The researchers found instances of graphite and a form of rolled graphite called graphite whiskers that could only form in very high temperature reactions initiated by an impact. The discovery also means that the Moon potentially holds a record of the meteoritic carbon input to the Earth-Moon system, when life was just beginning to emerge on Earth. The research is published in the July 2, 2010, issue of Science.
"The Solar System was chaotic with countless colliding objects 3.8 billion years ago," explained lead author Andrew Steele. "Volatiles—compounds like water and elements like carbon were vaporized under that heat and shock. These materials were critical to the creation of life on Earth. Our team analyzed Moon rocks collected from the Mare Serenitatis impact crater visited by the Apollo 17 mission.
In the past, researchers tried to extract the carbon from Moon material, but the only carbon definitively identified came from the solar wind. We used a different technique. We looked at thin rock slices and fresh surfaces using a mapping technique called confocal Raman imaging spectroscopy. This technique identifies minerals and carbon species and their spatial relationship to each other beneath the surface of a sample. We were really surprised at the discovery of graphite and graphite whiskers, we were not expecting to see anything like this."

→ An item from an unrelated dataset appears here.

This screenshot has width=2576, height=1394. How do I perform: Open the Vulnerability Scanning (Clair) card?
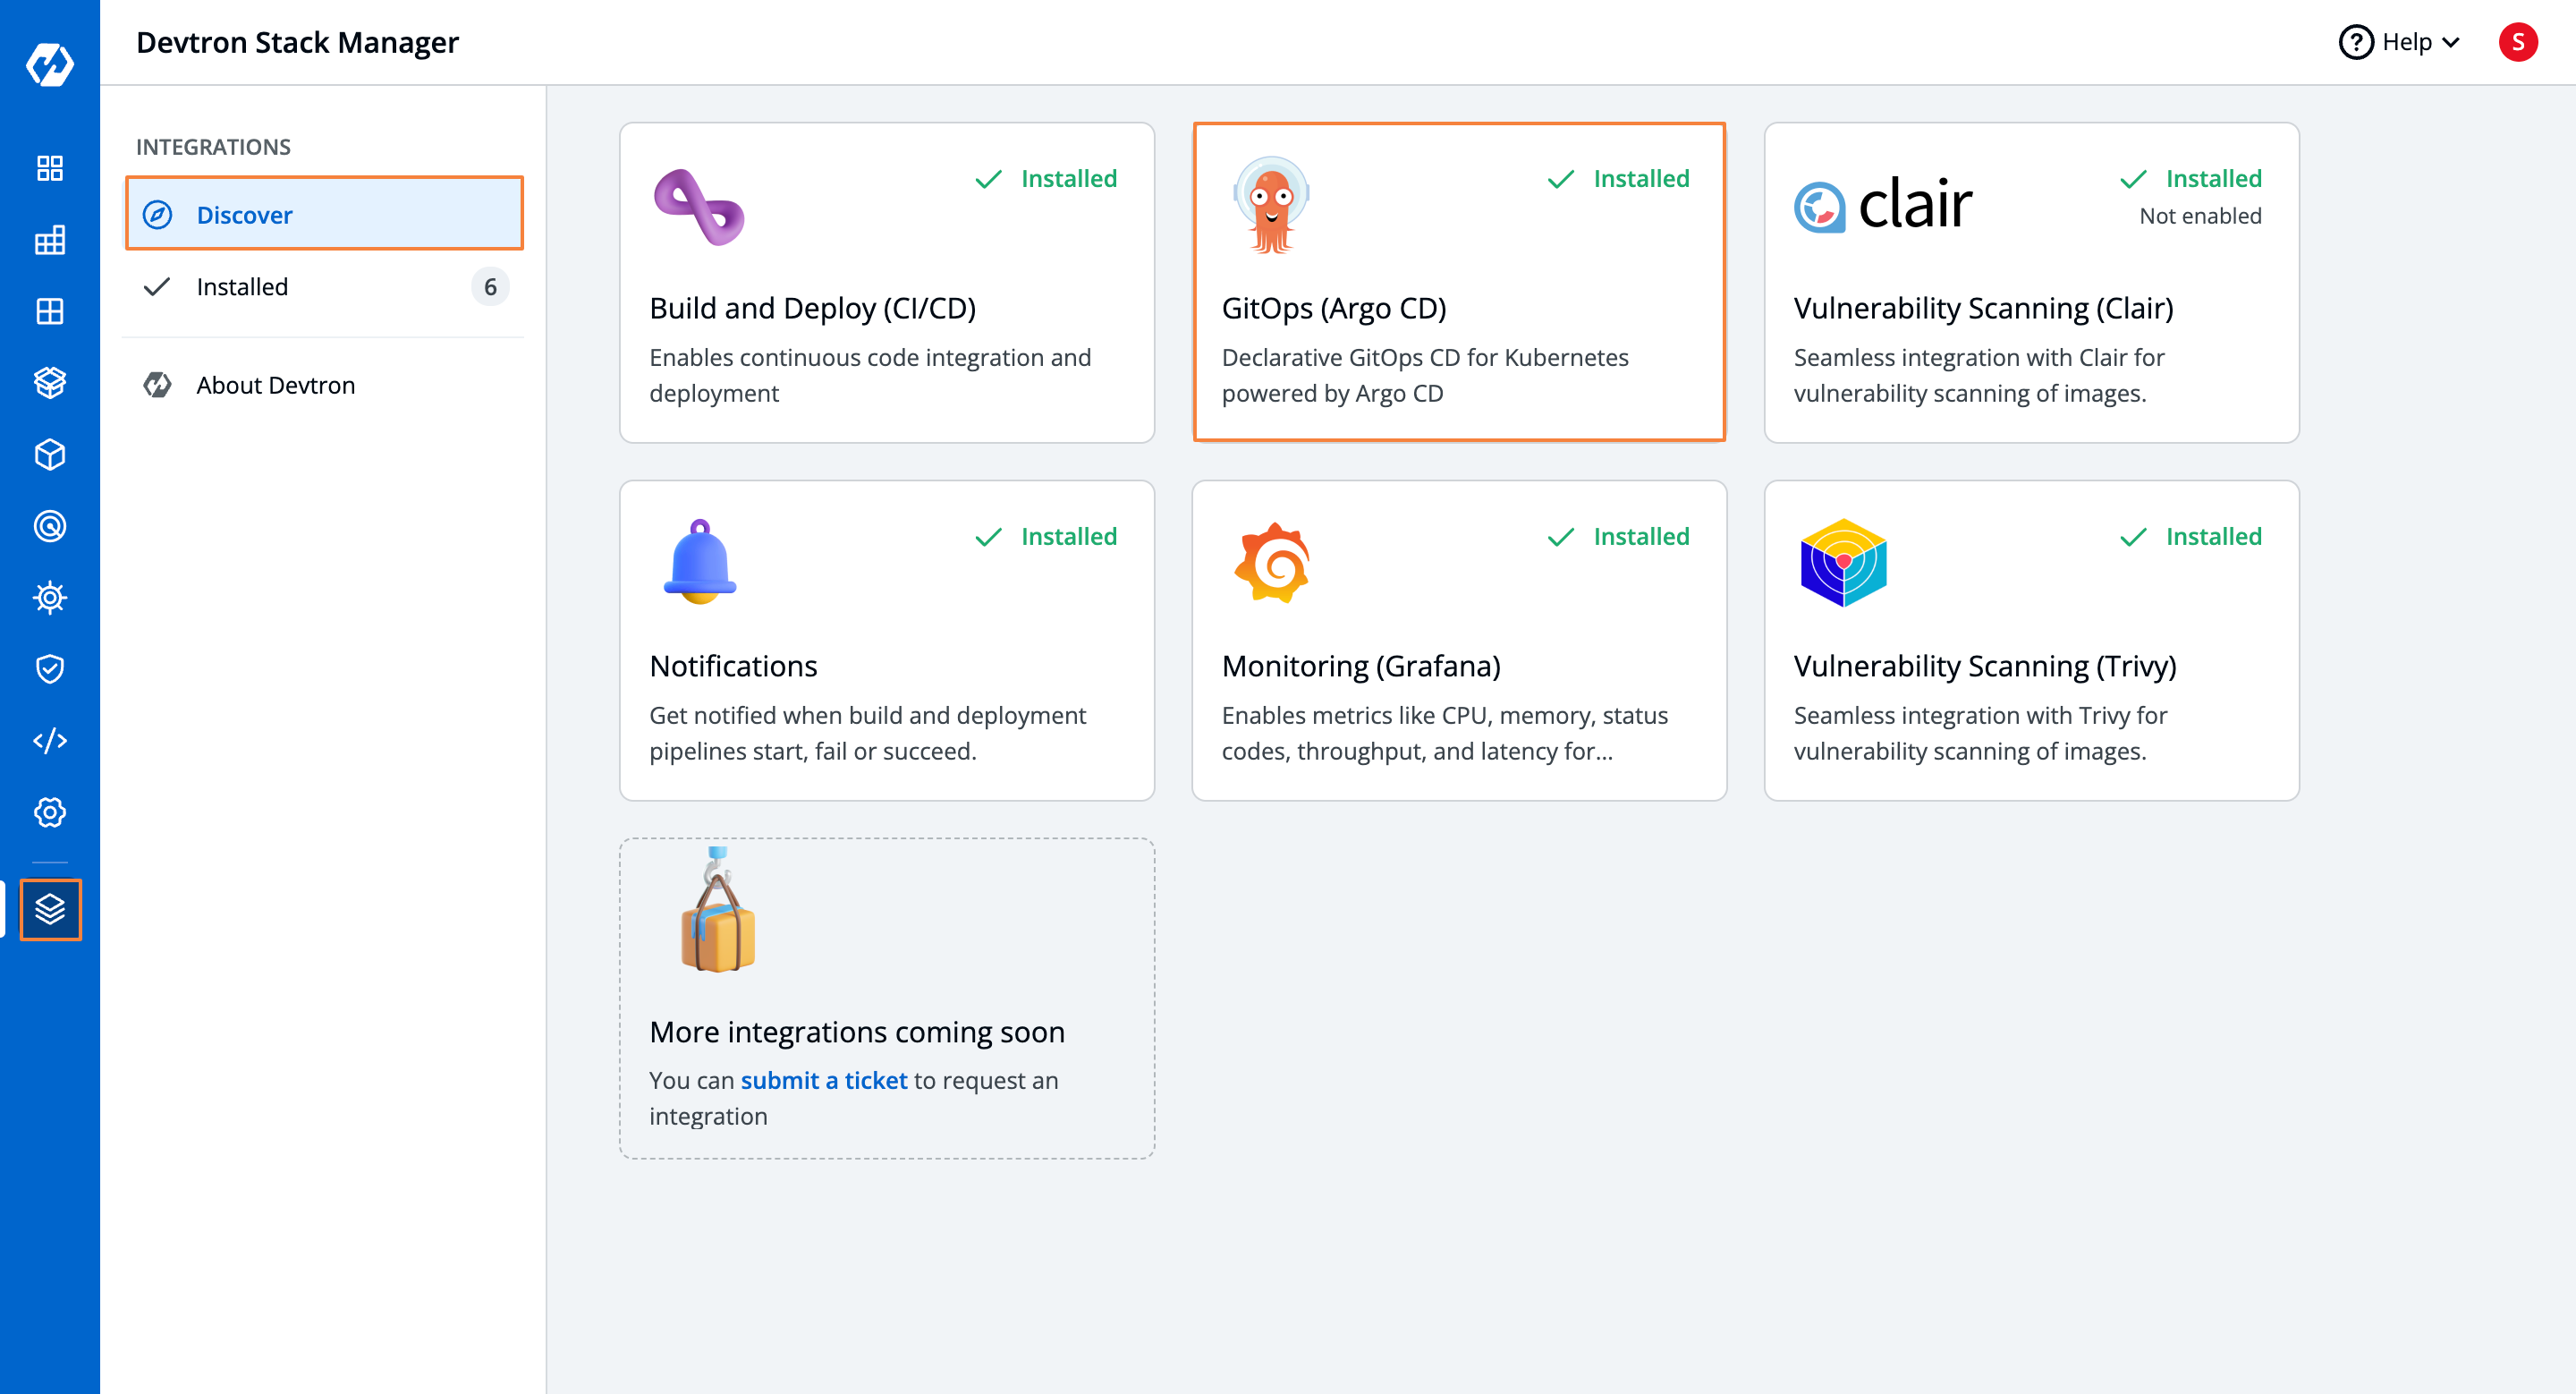[2031, 283]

The scientists ruled out the possibility that the graphite was a result of contamination, because graphite whiskers, in particular, form under very hot conditions, between 1830° F and 6500° F (1273-3900 Kelvin). They also ruled out that the solar wind was the source, because the particles of graphite and graphite whiskers were much larger than the carbon that is implanted by the solar wind and, while contamination occurred throughout the sample, the graphite was restricted to a discrete blackened area of the sample.

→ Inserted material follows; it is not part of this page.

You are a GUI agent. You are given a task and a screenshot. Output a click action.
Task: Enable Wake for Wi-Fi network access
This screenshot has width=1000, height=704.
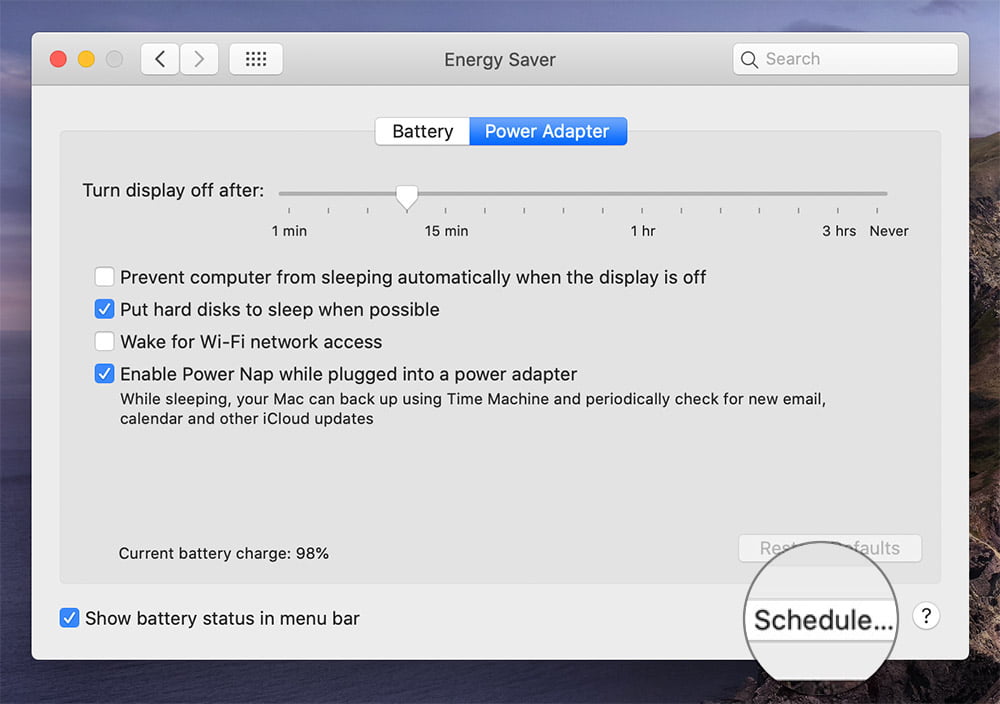104,341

"We believe that the carbon we detected either came from the object that made the impact basin, or it condensed from the carbon-rich gas that was released during impact, said coauthor Francis McCubbin. "The most exciting prospect from the discovery is that we now know that the Moon holds a record of that period and the materials that contributed to the rise of life on Earth."
"Furthermore, it shows that modern spatially resolved techniques can be used to discover further surprises in the now 40-year-old Apollo collection," remarked Mihaela Glamoclija another coauthor on the study.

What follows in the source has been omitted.